What great customer service means in the 21st century
It’s that age-old business mantra we’ve been hearing since we can remember - ‘customer is king’. It highlights the importance of customers (and potential customers) in every business. Traditionally, it’s a rule that means your company promises to provide good customer service to your customers. But with the current evolution on work and business settings, coupled with ever-increasing technological advancement, ‘customer is king’ means more than just subscribing to good customer service, it means really practising it too.
- Give them the best. Customers will still want the same thing - the best value for their money. This is what you have to give them. Even before you think of treating them well when they’re buying your services, you should always keep customers in mind when developing new products or offerings. Ask yourself all the time, ‘what will my king (the customer) need or want?’
- Know their power.
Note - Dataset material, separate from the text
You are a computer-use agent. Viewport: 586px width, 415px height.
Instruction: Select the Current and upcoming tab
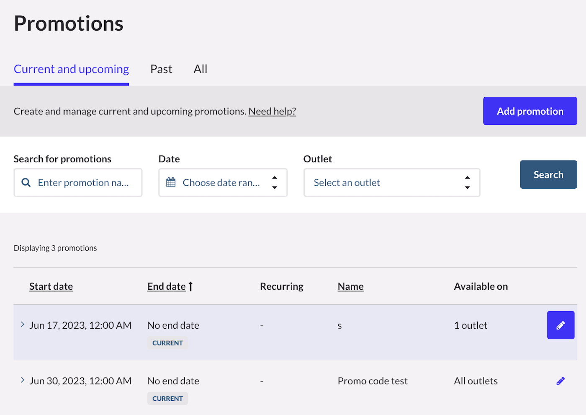[71, 69]
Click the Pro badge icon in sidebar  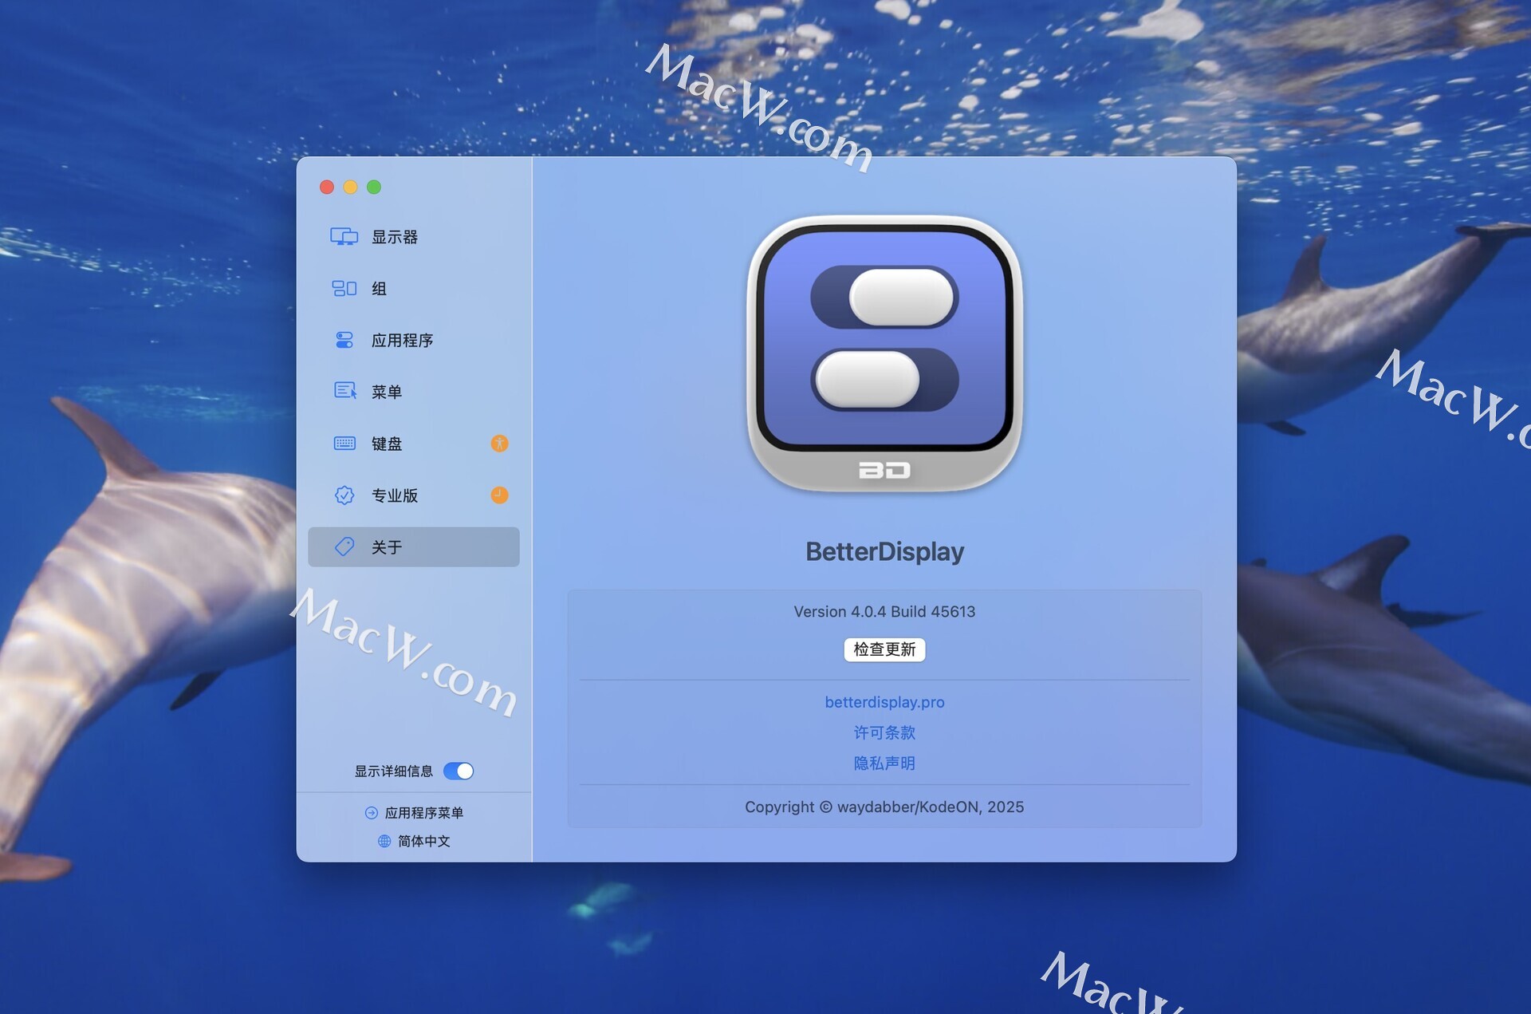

The major premise of the mantra still holds true, you should never offend your customers because it will mean serious loss for your business. In fact, it is truer in today’s economy where customers hold more power thanks to social media. In the past, what made a customer king was their ability to boycott your products and influence others to do the same through word-of-mouth. Today, social media upgrades that power. Negative words about your company or your brand can spread a lot faster over the web.
- Don’t tell them what to do. A customer doesn’t want to be told what to do. The ‘buy this’, ‘get this’ or ‘like this’ messages can only go so far. Customers won’t buy your products just because you ask them to. In fact, some studies show that aggressive marketing may actually turn customers off. If you think of your customers as king, you should realise that just like kings, they tend to listen and trust the opinions of their advisers, the wise men of the palace. It’s therefore a great idea to identify who these advisers are for your customers. Who influences their purchasing decisions? Your answer should be the target of your marketing strategy.
- Make things easy for them. People want to save as much time, money and energy as possible. That is why you have to make sure you’re accessible to your customers. You should be where your customers are because saving them the hassle will make them more likely to buy from you. If you’re running an online campaign, for instance, the rule is to make sure the mechanics are simple. The easier it is for them to participate, the better. Because just like kings, customers want their lives to be easier.
- Let them call the shots. This isn’t to say that you let them run your business. What we mean is that sometimes you could let your customers dictate what they want or how they want it. We’re talking about letting your customers participate in product development – Lego is one company that has had input from ‘co-creators’, Starbucks is another, and both to great success. The ‘I did that’ effect on customers of seeing the results of their input builds a sense of engagement, empowerment and advocacy.
Whatever industry you are in, whatever business you run, your customers and would-be customers will always be one of your most valuable stakeholders. How well you treat them will have a large impact on your business. Never treat your relationship with your customers as transactional but instead as a long-term relationship that needs to be sustained. Only this way can you give them the great customer service they deserve.